The panel is being hosted over Zoom by the Centre for Geopolitics, located at the Alison Richard BuildingVysotsky/Wikimedia Commons

An open letter addressed to Vice-Chancellor Stephen Toope and signed by 160 academics, journalists and students, expresses “grave concern” at the decision to platform Judi Rever, who the open letter describes as “a known denier of the 1994 genocide against the Tutsi in Rwanda.”

Rever, author of the controversial book In Praise of Blood, is scheduled to speak on Wednesday 21st April at a panel discussion hosted by the Cambridge Centre for Geopolitics on the subject of “R2P (responsibility to protect) and Crimes Against Humanity in the DRC.”

Rever, the open letter claims, puts forward the “double genocide myth” which “has been shown by countless reports, scholars, journalists, court proceedings and visual evidence to have absolutely no basis in fact.”

Rever’s book, describes alleged war crimes committed by Rwanda’s ruling political party, the Rwandan Patriotic Front (RPF), during the ascent to power in the 1990s. The crimes against Hutus by the Tutsi-led RPF, Rever argues, should also be labeled a genocide.

The Rwandan genocide occured between 7th April and 15th July 1994. According to a BBC estimate, approximately 800,000 Tutsis and moderate Hutus were killed during this time by armed Hutu militias.

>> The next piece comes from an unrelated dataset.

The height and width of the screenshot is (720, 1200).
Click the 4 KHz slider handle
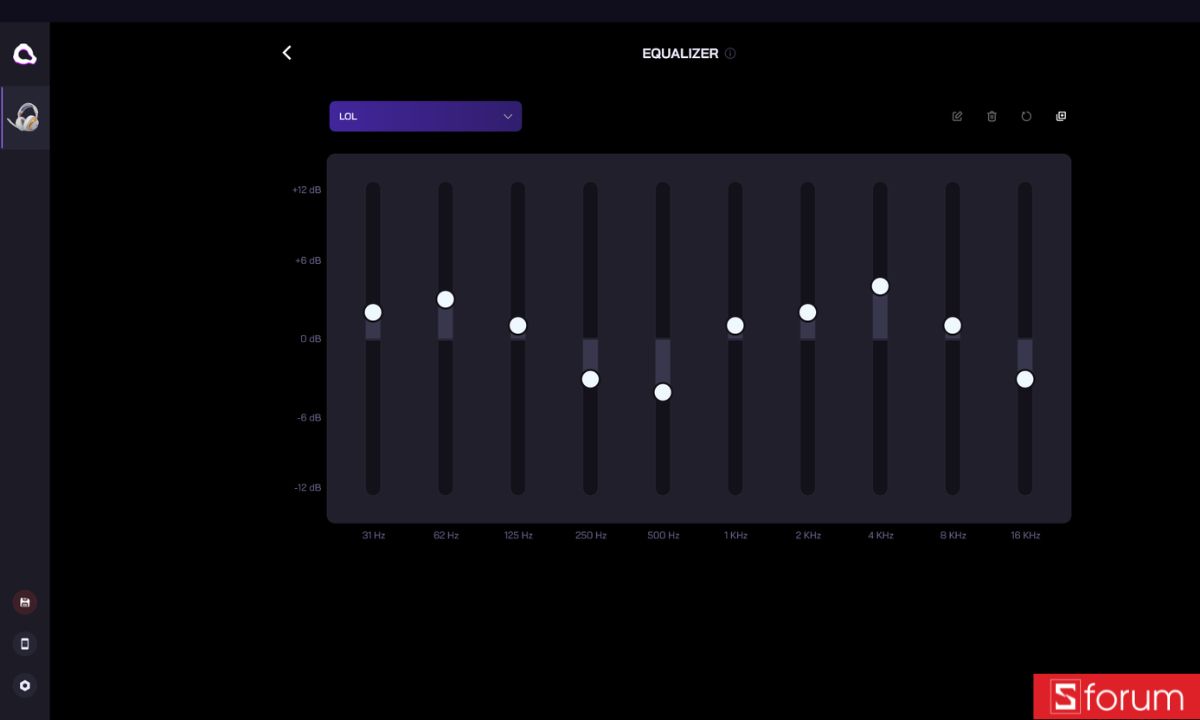(x=880, y=286)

In the aftermath the RPF, Rwanda’s current ruling party, led military expeditions into the DRC, which was sheltering refugee Hutu genocidaires, provoking wars in the DRC.

Rever herself claims that she is not a genocide denier, but a “revisionist” arguing that “the official narrative of the genocide stipulates that there is basically one group of people who were targeted that’s the Tutsis. And, in fact, that’s not true. So there is a whole portion of history that’s being concealed, that’s been buried, and that needs to be revised.”

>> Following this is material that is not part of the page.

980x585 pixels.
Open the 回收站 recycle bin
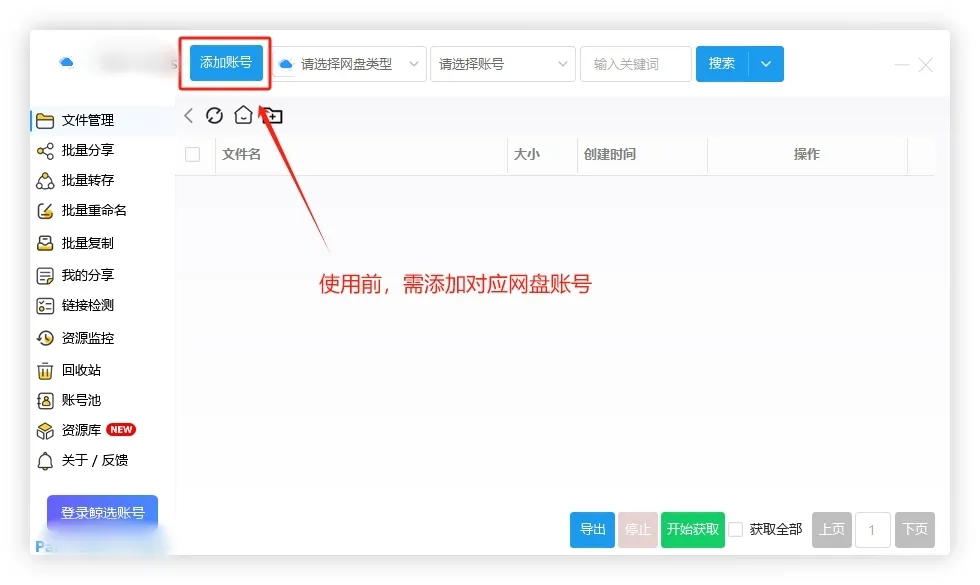[64, 368]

Her investigative work was praised for uncovering crimes committed by the ruling RPF party in their ascent to power. Filip Reyntjens, who is also speaking at the event, praised it for fleshing out in “blood curdling detail” RPF violence that was already known in a general way.

Similarly Helen Epstein, professor of human rights and public health, with a special interest in Uganda and other countries in East Africa, says Rever’s “sources are too numerous and their observations too consistent for her findings to be a fabrication.”

However, her book has been criticised as “sensationalist” and for blurring “the line between investigation and indictment.” In addition, historian Gerard Caplan has argued that there are “too many unnamed informants; too many confidential, unavailable leaked documents; too much unexamined credulity about some of the accusations; too little corroboration from foreigners who were eyewitnesses to history.”

On this basis, the open letter criticises the Cambridge Centre for Geopolitics for “a reckless disregard for upholding factual historical accuracy and debate.”

“African issues and lives are being treated with a flagrant disregard by the University of Cambridge that promotes itself as a global leader in truth and honest.”


Mountain View

University passes Statement on Freedom of Speech with amendments

A University spokesperson told Varsity: “The University of Cambridge, as a world-leading education and research institution, is fully committed to the principle, and to the promotion, of freedom of speech and expression. The University’s core values are ‘freedom of thought and expression’ and ‘freedom from discrimination’.”

“The University fosters an environment in which all of its staff and students can participate fully in University life, and feel able to question and test received wisdom, and to express new ideas and controversial or unpopular opinions within the law, without fear of intolerance or discrimination.... While debate and discussion may be robust and challenging, all speakers have a right to be heard when exercising their right to free speech within the law.”

Meanwhile Rever told Varsity: “I have never denied the genocide against Tutsis, and never would. These critics have distorted my work and continue to write defamatory statements about me in a bid to deflect from Paul Kagame’s true, historical record. The vast majority of scholars, activists and journalists on the list of signatories are not Rwanda experts.”

Other members of the panel include Richard Kapend, a Senior Lecturer in Criminology and Quantitative Research Methods at the University of Portsmouth; Jason Stearns, the Founder and Chair of the Advisory Board of Congo Research Group at New York University and an Assistant Professor at Simon Fraser University; and Filip Reyntjens, a Professor Emeritus at University of Antwerp.

The panel which will be moderated by Thomas Peak, a Research Associate at the Centre for Geopolitics at the Cambridge University.